◆ Problem statement: The answer should be each line of the records that contains the word "agent"; please copy them all.

Start of Block

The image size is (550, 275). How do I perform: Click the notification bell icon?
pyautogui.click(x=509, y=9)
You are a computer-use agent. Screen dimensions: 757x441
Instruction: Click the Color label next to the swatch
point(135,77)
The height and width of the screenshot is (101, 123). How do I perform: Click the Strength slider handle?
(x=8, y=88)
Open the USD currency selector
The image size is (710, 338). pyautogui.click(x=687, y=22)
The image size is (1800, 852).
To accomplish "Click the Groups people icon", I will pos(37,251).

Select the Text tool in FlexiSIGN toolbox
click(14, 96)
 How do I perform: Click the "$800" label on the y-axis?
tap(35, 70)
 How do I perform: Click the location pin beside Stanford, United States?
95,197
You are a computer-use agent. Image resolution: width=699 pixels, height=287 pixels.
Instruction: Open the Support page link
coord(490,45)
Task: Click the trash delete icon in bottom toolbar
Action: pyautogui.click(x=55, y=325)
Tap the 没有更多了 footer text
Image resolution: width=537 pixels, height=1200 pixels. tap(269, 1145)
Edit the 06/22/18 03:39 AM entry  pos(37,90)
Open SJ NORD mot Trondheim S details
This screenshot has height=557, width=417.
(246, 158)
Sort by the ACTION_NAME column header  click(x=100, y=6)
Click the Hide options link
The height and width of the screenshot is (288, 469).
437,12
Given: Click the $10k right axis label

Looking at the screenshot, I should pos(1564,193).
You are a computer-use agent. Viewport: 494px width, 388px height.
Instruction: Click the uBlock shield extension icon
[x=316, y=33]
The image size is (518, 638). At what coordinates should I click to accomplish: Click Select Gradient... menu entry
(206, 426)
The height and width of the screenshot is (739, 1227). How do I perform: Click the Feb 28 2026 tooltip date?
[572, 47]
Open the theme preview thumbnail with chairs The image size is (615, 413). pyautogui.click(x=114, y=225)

End of Block

◆ Answer section:
You are a computer-use agent. Screen dimensions: 757x441
You are a computer-use agent. Image resolution: width=699 pixels, height=287 pixels.
You are a computer-use agent. Viewport: 494px width, 388px height.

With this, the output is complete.